-- Material provided follows --
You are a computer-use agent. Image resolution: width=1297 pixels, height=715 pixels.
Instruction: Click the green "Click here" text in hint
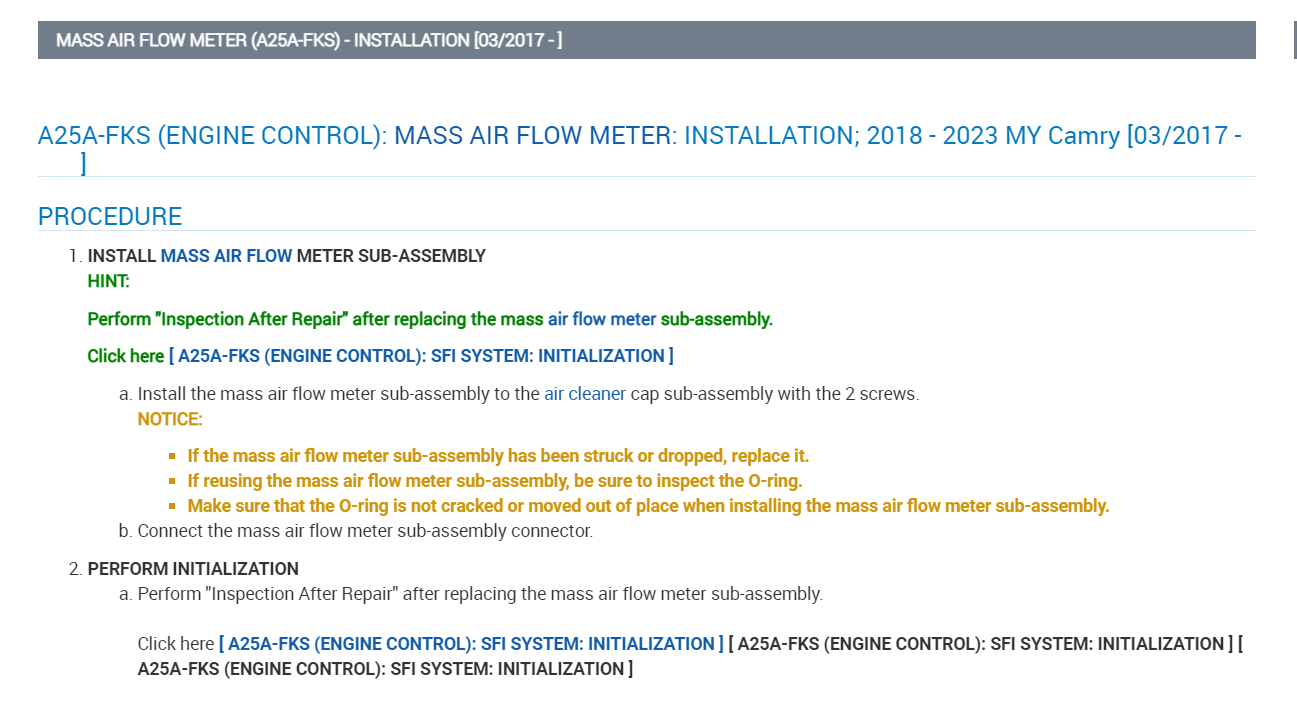click(126, 356)
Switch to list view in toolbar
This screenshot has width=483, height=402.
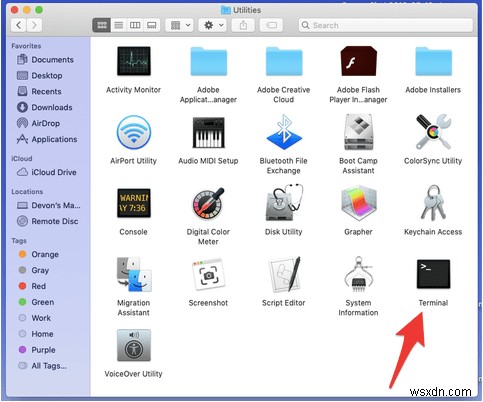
-- Material provided concluded --
Work order
Go through the entries and retype them exactly, except for the images.

Exercise answer
You are a computer-use agent. Image resolution: width=1297 pixels, height=715 pixels.
Instruction: Click the green "Click here" text in hint
click(126, 356)
Switch to list view in toolbar
This screenshot has width=483, height=402.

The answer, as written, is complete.